例えば運搬作業。手で運んだり、フォークリフトで運んだり、クレーンで運んだりしますが、運搬作業は1メートル運んでも100メートル運んでも物の価値が上がるわけではありません。
こういった作業を「付帯作業」と呼びます。掃除や工具の交換、段取り・準備、記録も同様に考えることができます。生産には欠かせませんが減らせるなら少ない方がいい作業といえるでしょう。
「価値のある作業」でもなく「付帯作業」でもないのは「無価値(ムダ)作業」です。作業と作業の間の「手待ち時間」「空歩行」「手直し」などが当たります。現場でベルトコンベヤーで製品が流れて来るまで待っているといったことはよくあるのですが現場にいる本人は意外と気づいていないものです。
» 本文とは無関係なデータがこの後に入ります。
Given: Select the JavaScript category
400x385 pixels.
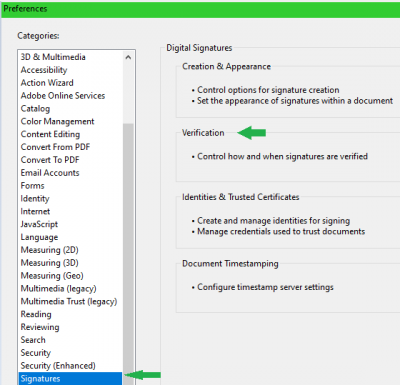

この企業では生産が追いつかないとのことで1日平均2時間の残業をしていましたが、先ほどもご説明したとおり、8時間プラス2時間の残業、計10時間の作業のうち、価値のある作業をしているのは20%ですから、すなわち2時間だけです。
あとの8時間は「価値を生んでいない作業」であり、「減らすべき付帯作業」と「なくすべき無価値作業」なのです。このように大きな改善余地はまだ見逃されたままです。「働き方改革」への取り組みは、①まずこの80%の「価値を生んでいない作業」に気づくこと、②その中から順番にとりあげて、③減らす・なくすことに着手すべきなのです。
そのために、現場第一線で働いている人たちが自らこの「価値を生んでいない時間に気づけるようになること」が最初の取り組みになります。その具体的な方法を知ることと実践することが問題解決と成果実現の早道になるのです。
◆あいざわ・じゅんいち
株式会社テクノ経営総合研究所 経営企画室長。
品質保証・生産管理・工場プロセスなどの改善チームリーダーとして、品質安定化・省力化・少人化・生産合理化などを経験し現職に従事。あらゆるメーカーにおいて徹底した実践指導を行い、改善効果を経営成果に結びつけるコンサルティングを実践している。